The TD Grant in Medical Excellence: A Scholarship in Rehabilitation-Related Research for People with Disabilities, worth $20,000 and created by the Toronto Rehabilitation Institute (Toronto Rehab) and its foundation, will help Moro to continue her research in an area that has particular resonance for her.
Right: From left, Kathryn Smith, TD Bank Financial Group associate vice-president, finance, Stefania Moro and Stefanie Marinich-Lee, senior manager corporate diversity, TD Bank Financial Group
Her research, under the direction of York Psychology Professor Jennifer Steeves in the Perceptual Neuroscience Lab in the Faculty of Health, has already yielded some interesting results. What she has found is that people who have lost an eye to cancer around the age of two, are visually and auditory dominant. This is different from regular sighted people who are usually visually dominant, meaning they rely mostly on their visual sense to provide information. Moro studied people, from the age of 18 to 53, who had an eye removed at the Hospital for Sick Children.
“This is one of the first studies of its kind. This kind of cross-modality plasticity research is rare,” says Moro. “We expected this group would be different from the control group and that different senses would take over, causing the brain to adapt and change, but we didn’t know exactly what that would look like.

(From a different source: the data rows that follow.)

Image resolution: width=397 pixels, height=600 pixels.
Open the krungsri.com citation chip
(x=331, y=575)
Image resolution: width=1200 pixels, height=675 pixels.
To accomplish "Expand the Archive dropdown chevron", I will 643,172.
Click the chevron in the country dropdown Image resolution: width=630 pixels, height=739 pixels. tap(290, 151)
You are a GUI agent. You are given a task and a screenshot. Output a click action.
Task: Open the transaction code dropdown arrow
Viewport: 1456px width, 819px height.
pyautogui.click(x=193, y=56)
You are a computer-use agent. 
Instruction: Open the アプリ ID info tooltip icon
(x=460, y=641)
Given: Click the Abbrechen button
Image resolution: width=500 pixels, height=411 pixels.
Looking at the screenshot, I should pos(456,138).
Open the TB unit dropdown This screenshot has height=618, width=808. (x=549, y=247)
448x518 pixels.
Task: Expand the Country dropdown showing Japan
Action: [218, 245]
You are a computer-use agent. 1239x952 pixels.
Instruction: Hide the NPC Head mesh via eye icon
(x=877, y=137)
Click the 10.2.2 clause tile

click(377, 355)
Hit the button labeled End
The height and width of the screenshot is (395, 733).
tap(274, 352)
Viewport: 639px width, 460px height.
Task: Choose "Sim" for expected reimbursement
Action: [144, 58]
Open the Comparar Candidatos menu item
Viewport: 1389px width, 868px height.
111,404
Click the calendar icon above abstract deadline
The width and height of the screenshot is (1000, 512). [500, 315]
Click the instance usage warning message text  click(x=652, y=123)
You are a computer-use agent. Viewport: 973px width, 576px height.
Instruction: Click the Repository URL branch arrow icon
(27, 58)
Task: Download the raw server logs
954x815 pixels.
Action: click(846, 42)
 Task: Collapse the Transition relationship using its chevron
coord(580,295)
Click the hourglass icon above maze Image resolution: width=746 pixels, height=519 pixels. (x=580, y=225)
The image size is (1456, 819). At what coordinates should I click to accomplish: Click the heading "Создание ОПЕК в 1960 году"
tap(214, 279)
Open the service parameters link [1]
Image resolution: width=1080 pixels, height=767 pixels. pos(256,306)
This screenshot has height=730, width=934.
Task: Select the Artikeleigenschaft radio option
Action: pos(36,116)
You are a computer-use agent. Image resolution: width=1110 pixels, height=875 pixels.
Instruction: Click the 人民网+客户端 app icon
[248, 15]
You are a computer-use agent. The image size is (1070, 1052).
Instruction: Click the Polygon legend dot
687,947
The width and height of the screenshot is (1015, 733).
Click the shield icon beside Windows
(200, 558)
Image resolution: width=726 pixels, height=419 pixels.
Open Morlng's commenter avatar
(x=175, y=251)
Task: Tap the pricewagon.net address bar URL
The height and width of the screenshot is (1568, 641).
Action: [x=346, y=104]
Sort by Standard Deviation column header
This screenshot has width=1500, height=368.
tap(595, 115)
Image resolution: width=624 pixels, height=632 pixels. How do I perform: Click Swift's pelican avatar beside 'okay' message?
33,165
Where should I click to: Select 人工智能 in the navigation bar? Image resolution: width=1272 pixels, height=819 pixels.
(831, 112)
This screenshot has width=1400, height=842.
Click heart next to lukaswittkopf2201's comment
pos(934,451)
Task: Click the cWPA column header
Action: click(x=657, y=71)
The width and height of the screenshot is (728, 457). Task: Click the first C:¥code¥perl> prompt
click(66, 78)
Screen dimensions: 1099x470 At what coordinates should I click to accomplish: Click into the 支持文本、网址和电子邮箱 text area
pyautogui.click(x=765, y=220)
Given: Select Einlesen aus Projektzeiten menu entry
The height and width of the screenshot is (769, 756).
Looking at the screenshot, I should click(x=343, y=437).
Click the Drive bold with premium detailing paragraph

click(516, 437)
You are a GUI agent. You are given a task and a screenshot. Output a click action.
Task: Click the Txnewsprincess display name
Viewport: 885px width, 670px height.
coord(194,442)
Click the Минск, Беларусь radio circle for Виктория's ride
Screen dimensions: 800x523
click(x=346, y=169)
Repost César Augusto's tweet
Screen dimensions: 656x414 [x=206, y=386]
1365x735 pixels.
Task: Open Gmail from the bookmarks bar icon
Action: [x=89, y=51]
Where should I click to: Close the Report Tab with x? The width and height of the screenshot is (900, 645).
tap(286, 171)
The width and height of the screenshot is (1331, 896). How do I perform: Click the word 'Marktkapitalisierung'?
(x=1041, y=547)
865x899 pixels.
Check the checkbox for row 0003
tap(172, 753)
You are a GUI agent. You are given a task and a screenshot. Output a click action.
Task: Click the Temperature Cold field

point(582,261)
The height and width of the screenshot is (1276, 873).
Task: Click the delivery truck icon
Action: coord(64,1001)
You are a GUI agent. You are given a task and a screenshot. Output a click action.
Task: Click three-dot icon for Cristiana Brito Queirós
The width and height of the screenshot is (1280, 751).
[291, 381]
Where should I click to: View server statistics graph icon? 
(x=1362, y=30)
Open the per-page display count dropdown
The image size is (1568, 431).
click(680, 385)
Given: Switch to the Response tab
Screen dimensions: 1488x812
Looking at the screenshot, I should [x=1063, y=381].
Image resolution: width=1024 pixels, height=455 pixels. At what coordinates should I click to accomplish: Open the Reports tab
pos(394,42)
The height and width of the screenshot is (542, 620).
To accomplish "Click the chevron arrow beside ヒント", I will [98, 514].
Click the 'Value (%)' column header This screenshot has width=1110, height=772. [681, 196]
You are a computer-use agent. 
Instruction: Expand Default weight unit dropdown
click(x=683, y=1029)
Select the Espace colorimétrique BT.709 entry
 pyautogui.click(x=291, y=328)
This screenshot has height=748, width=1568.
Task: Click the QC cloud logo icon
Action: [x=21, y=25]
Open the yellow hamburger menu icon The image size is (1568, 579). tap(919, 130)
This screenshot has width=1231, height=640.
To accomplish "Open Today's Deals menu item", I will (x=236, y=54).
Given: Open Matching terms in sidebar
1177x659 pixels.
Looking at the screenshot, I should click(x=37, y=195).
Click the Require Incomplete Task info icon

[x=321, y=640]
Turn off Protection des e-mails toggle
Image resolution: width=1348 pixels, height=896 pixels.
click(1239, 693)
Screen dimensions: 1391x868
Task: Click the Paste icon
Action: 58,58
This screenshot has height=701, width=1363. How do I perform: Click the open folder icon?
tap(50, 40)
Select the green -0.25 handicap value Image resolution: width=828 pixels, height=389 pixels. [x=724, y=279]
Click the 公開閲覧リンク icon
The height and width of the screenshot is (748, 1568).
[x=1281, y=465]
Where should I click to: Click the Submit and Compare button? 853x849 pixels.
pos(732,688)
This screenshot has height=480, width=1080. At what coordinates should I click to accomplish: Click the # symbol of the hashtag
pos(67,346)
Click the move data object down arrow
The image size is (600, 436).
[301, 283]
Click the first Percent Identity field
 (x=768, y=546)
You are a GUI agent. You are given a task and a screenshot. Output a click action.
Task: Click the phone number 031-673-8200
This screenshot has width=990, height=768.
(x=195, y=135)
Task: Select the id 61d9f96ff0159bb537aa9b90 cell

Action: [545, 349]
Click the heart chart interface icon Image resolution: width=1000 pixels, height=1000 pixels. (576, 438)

Her next study will explore how these individuals who have lost an eye integrate the sensory information. “We already know that they are just as fast at integrating sounds and pictures as regular people. But this next study will investigate the different pathways and how the brain has changed and adapted,” she says. Moro plans to use the fMRI equipment at York to help her in her research and hopes to continue her research on a doctoral level at the University.
She knows from personal experience what it’s like to lose vision in one eye. At the age of five, as Moro was watching a professional fireworks display with her family, one of the three exploded casings from a defective Roman candle hit her in the left eye. Although, it didn’t cause initial blindness in that eye, it did eventually. “I lost my vision gradually over time, unlike the group we’re testing,” she says.
Moro underwent some 20 operations on her eye to regain function and to reconstruct it. By the time she was about 12, however, the accident had caused glaucoma and by her late teens she was completely blind in that eye.
“It is what sparked my interest in this research and how the brain changes and adapts over time,” says Moro. She remembers taking a tour of York and seeing the Centre for Vision Research and knowing this was the University for her. She hopes her research will provide other researchers and medical practitioners with information to improve patients’ lives.
The TD Bank Financial Group pledged $550,000 to support the scholarship program created to engage people with disabilities in rehabilitation research. “This scholarship enhances the relevance and quality of rehabilitation research and breaks down the barriers that students with disabilities often face when pursuing higher education,” said Dr. Geoff Fernie, institute director of research, Toronto Rehabilitation Institute, University Health Network. “This is important because out of the four million people living with a disability in Canada, only about eight per cent complete a bachelor’s degree, and even fewer complete a graduate degree.”
The scholarship is open to students from McMaster University, Ryerson University, the University of Toronto, the University of Waterloo, York University and Sir Wilfrid Laurier University. Moro is one of 12 graduate students who have received either one-time or renewed awards since the scholarship’s inception in 2006. She is one of two students who received the scholarship this year.